When I was young, I was raised by a grandfather and grandmother on social security.  I wore used clothing from garage sales and shoes from KMart.  Little did I know that I was actually entitled to a check from social security every month because I was the dependent of a retiree.

My grandparents would never have even dreamed something like this would be possible.  How would they?  They, like me, believed that the way you got ahead in life was to work hard, take care of yourself and live within your means.

How silly they were.  The way you get ahead is to find out what the government is subsidizing, then milk the hell out of it.  If the government subsidizes home mortgages?  You get rich selling subprime mortgages.  If the government is subsidizing college tuition?  You get rich by opening a diploma-mill "college". 

If you aren't thinking on that sort of scale, you get on the dole, then milk the crap out of that.  Your kids go to college for free.  You get a caseworker who tells you which offices to go to, and you get to live a modest life without ever doing a speck of work.

My grandparents weren't hip to this.  They worked their fingers to the bone for their modest lives.  Their kids, myself included, had to join the military to afford college.  What a bunch of suckers we all were.

What I needed to do was spend all my time thinking about how to be in the wagon, instead of pulling it. 

I spent 4 years active duty and almost that much time in the reserves willing to defend this system.  Again, I'm a chump.  I'm willing to die so some Wall Street banker can bet a zillion dollars of other people's money on a red-or-black spin of the roulette wheel, and if he loses, I have to pay to bail him out.

I don't even have a defense to offer on that one.  Naive.  Stupid.  Where in the world did I get such an antiquated world-view.

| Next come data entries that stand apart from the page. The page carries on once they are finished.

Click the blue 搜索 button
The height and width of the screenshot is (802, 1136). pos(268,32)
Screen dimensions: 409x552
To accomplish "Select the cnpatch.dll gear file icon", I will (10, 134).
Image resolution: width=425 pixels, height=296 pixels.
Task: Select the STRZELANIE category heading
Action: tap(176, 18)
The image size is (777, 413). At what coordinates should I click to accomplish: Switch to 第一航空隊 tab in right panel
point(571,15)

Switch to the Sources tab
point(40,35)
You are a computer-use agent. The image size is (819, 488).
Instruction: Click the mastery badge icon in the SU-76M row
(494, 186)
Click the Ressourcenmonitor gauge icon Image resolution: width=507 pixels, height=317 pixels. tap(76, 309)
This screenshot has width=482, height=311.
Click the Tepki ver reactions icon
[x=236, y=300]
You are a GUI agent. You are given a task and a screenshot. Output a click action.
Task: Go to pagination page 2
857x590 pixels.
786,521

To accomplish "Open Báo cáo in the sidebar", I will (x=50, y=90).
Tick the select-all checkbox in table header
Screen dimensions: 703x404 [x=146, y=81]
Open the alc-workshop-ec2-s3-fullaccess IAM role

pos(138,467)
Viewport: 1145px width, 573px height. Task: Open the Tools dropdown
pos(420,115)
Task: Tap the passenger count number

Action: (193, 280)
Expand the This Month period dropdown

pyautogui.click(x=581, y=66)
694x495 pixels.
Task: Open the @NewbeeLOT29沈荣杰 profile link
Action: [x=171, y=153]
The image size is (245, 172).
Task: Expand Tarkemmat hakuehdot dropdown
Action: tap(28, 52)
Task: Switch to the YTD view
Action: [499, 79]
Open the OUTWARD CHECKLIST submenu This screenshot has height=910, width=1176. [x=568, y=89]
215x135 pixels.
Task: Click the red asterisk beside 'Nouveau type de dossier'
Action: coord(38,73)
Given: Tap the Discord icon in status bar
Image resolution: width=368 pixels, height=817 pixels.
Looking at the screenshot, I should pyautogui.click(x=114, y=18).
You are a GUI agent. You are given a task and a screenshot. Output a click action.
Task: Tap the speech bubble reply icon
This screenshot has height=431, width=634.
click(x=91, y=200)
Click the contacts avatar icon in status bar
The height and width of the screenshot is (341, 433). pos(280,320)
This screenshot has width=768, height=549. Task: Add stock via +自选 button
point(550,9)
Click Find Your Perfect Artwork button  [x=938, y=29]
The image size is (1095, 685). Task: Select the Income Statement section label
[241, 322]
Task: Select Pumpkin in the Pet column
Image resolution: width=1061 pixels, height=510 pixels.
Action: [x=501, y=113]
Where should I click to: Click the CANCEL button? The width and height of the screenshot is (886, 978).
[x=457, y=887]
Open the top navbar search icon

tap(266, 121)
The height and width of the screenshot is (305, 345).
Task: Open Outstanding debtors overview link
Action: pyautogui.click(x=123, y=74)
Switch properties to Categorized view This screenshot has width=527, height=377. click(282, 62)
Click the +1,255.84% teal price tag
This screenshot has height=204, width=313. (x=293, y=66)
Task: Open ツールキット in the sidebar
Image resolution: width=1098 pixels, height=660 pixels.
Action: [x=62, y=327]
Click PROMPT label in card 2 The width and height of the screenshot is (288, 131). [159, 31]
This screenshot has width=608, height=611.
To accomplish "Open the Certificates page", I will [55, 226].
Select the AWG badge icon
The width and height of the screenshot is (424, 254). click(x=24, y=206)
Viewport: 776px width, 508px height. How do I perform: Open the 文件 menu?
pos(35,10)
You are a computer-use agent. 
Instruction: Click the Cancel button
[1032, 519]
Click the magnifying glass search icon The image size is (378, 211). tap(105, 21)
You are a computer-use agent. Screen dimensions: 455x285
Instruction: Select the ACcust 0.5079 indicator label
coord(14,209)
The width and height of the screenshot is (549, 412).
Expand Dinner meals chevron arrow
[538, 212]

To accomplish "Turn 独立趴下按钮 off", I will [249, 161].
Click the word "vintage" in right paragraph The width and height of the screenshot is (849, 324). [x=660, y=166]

Today?  Every day, I look myself in the mirror and wonder why in the world I'm such a chump.  The worst part?  It gets worse every day.  I weep for the country that our children will be inheriting.  By that time, there will probably be 20 people in the wagon for every person pulling it.

If that poor fool pulling the wagon stumbles?  The government will finish him off.  He won't be able to pay his taxes, which will make him utterly useless to all the folks in the wagon.

Woe be unto the fool who thinks he can get ahead by hard work and square dealing.  It just doesn't seem to happen like that these days.  For the most part, it looks like our role is to keep the system going so the folks in the wagon, bureaucrats and Wall Streeters included, can make their fortunes while we toil away.

2 comments:

TexasPatrick said...

Yet, when you explain you shouldn't pay this much, they reply "well, the price you pay for us allowing you to make a living is that we get to determine exactly how much you keep. You benefitted from this system." When the reality is that you had to dodge 700 obstacles and when you finally make some money they sniff and say "you're lucky we let you keep this!"

ArmyNavyGame said...

That's my problem with tax-increases (or allowing tax-cuts to expire.)

I mean, yeah, I think the tax code should be tinkered with. Too much income gets to be classified as capital gains when the reality is isn't the type of transactions that were originally envisioned.

However, for the most part, I have a problem with a system whereby folks keep less than half of what they make.

You can argue all day long about what's "fair" and I agree that the more prosperous amoung us should shoulder a larger share of the load.

However, I always try to end the argument by saying that any system whereby a person keeps less than half of what they make is a system of unfair taxation.

I have yet to find a reasonable person, regardless of their concept of what's "fair" who had a problem with the notion that you should be able to keep half of what you make.